Presumptive GOP nominee McCain spoke at Memphis, Tenn.’s, Lorraine Motel, now a civil rights museum, where King was shot while standing on his balcony. The Arizona senator called king a “believer in the power of conscience and goodness to shape events,” saying one of King’s most important assets was “the power of truth, spoken with a servant’s heart and a voice like no other.”
McCain also noted that his early vote against a federal holiday in King’s memory was a mistake. “I was wrong and eventually realized that, in time to give full support for a state holiday in Arizona,” he said. “We can all be a little late sometimes in doing the right thing, and Dr.
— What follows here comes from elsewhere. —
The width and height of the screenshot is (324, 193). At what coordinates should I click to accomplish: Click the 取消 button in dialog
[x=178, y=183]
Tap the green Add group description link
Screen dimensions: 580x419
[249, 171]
King understood this about his fellow Americans.
Senator Obama, vying to be the country’s first black president, began his speech in Fort Wayne, Ind., with a moment of silence, and then expanded on King’s final mission, nothing that the leader was standing up for sanitation workers’ rights when he was killed.
“Instead of having a politics that lives up to Dr. King’s call for unity, we’ve had a politics that’s used race to drive us apart, when all this does is feed the forces of division and distraction, and stop us from solving our problems,” Obama said, drawing on comments made during his own speech on race and religion in Philadelphia a few weeks ago.
Like McCain, Clinton spoke in Memphis, addressing crowds and honoring King for his “profound and lasting impact on a young white girl.”
“As a young woman, I was privileged to be taken to hear Dr. King speak by a youth minister who opened my eyes and ears and my horizons,” Clinton said. “Dr. King’s call to action that evening in Chicago led me to confront a world bigger and broader than the one I inhabited.”
The New York senator also reflected on her personal memories of King in an ad released Wednesday.
“On this solemn occasion, my thoughts and prayers are with Dr. King’s family — of course, I remember so well the loss of Coretta, who was his partner in every way — and I think of the families of so many other Americans who have given their lives in the pursuit of equality, freedom and justice,” Clinton says in the ad. “I believe we can honor Dr. King and all Americans, including the men and women serving our country around the world, by remembering his timeless challenge — what did you do for others?”